Long Island Health System Will Pay $3 Million to Settle Fraud Suit

The North Shore Long Island Jewish Health System Inc. has agreed to pay $3 million to settle a civil fraud lawsuit in a deal the U.S. attorney’s office announced Tuesday.

The suit, filed in federal court in Manhattan, alleged that the defendants knowingly submitted false claims for Medicare reimbursement for ineligible overhead expenses from 1994 through 2001.

The investigation, which began in 2006, was disclosed in a 2009 official statement when the North Shore-Long Island Jewish Obligated Group sold $296.5 million of bonds through the Dormitory Authority of the State of New York.

“Medicare fraud jeopardizes our health care system, deprives eligible patients of the care they deserve, and cheats taxpayers of their hard-earned money,” U.S. attorney Preet Bharara said in a press release. “With the assistance of whistle blowers and our partners at [the U.S. Department of Health and Human Services], this office will continue to fight the illegal appropriation of Medicare funds.”

North Shore, the largest integrated health care system in New York. admitted no wrongdoing.

“The settlement resolves all government claims that North Shore University Hospital and LIJ Medical Center erroneously categorized certain overhead expenses in highly technical cost reports,” North Shore spokesman Terence Lynam said in a statement.

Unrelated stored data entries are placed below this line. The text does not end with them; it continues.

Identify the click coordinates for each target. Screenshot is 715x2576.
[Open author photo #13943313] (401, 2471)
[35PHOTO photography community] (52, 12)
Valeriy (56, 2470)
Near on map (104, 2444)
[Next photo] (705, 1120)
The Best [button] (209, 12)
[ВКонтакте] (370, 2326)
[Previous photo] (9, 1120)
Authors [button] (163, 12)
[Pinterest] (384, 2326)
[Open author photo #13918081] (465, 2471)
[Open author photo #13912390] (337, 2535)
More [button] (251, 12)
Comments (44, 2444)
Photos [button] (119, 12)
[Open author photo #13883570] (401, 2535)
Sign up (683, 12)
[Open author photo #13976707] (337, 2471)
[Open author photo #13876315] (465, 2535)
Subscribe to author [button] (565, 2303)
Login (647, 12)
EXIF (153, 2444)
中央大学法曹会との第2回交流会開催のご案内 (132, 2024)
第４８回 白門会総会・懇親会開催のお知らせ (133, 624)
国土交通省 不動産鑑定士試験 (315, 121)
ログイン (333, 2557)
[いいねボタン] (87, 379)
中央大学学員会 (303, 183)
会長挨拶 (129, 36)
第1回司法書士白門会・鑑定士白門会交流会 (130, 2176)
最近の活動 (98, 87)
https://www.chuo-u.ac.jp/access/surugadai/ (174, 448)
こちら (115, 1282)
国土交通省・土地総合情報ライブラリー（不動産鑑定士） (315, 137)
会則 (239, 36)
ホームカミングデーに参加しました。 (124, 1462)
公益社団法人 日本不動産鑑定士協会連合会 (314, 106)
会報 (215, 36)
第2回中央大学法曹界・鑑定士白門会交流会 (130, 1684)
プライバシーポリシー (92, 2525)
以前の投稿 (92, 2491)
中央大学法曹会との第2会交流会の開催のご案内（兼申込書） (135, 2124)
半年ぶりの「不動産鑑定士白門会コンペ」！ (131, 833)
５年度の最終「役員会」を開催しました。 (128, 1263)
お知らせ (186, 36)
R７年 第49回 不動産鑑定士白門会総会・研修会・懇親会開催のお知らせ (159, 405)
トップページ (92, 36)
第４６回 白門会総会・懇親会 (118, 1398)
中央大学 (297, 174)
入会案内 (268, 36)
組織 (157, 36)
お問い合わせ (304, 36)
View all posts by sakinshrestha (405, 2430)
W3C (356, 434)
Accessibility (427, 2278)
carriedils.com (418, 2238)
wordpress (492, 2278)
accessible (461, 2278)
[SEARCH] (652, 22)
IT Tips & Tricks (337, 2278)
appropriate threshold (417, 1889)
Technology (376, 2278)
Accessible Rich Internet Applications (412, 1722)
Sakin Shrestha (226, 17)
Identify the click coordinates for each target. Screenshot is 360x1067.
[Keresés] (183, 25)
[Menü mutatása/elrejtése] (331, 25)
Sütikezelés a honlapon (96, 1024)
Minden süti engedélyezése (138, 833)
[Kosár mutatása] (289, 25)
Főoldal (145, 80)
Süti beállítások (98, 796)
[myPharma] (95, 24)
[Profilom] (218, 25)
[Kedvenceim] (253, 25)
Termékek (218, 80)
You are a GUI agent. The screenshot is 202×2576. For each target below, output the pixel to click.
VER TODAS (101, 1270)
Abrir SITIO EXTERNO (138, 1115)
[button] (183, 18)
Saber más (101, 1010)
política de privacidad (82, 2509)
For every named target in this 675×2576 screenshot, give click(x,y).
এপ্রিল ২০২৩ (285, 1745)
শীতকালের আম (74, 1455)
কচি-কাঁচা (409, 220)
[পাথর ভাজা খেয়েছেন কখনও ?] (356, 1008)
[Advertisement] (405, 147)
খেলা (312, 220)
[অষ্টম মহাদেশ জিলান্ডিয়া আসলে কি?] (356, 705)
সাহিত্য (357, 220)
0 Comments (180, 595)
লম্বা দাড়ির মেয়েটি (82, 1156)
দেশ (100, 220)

Lynam said no errors were found in the “vast majority” of hospital records that investigators audited.

The obligated group, which includes North Shore-Long Island Health System and affiliated hospital and medical centers, had $1.12 billion of bonds outstanding at the end of 2009, according to an audited financial statement. North Shore posted an $83.3 million operating surplus on $4.8 billion of revenue. The obligor had $249.8 million of revenue available to pay $79.3 million of annual debt service in 2009, or 3.2 times debt-service coverage.

Moody’s Investors Service rates North Shore’s bonds Baa1 with stable outlook. In a June credit report, Moody’s cited the system’s leading market share on Long Island of approximately 32% as a strength and its weak but improving balance sheet as a drawback.